__Data under study__:

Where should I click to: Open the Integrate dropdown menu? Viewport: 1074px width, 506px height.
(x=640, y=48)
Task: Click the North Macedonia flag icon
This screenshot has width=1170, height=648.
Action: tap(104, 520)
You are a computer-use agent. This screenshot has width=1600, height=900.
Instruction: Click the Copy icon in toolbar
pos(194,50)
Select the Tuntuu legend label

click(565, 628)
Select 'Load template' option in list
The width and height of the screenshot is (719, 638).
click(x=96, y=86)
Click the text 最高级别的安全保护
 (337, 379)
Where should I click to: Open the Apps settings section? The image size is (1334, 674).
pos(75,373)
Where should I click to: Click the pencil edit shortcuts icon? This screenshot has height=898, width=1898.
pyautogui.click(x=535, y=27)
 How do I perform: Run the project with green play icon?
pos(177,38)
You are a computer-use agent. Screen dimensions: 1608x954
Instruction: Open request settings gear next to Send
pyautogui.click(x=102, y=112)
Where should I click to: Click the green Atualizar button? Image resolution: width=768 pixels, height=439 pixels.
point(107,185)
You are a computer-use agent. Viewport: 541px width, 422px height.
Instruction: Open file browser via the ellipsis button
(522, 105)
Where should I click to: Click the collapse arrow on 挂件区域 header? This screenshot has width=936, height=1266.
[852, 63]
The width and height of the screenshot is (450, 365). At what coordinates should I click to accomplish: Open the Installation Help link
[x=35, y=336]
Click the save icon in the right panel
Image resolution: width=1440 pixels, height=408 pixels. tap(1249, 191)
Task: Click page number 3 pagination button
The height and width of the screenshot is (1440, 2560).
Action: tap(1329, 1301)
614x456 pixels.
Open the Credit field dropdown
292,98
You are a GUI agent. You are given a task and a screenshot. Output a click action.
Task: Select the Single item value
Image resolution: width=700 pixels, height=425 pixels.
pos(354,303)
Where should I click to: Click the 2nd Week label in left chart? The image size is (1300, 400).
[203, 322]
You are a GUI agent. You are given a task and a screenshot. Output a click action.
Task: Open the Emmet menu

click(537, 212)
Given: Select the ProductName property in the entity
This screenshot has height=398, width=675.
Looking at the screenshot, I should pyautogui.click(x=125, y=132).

__Problem description__: Locate the word "agent" in the records above, and return each line that has it.

__Expected answer__:
You are a computer-use agent. This screenshot has width=1600, height=900.
You are a computer-use agent. Screen dimensions: 1608x954
You are a computer-use agent. Viewport: 541px width, 422px height.
You are a GUI agent. You are given a task and a screenshot. Output a click action.
You are a GUI agent. You are given a task and a screenshot. Output a click action.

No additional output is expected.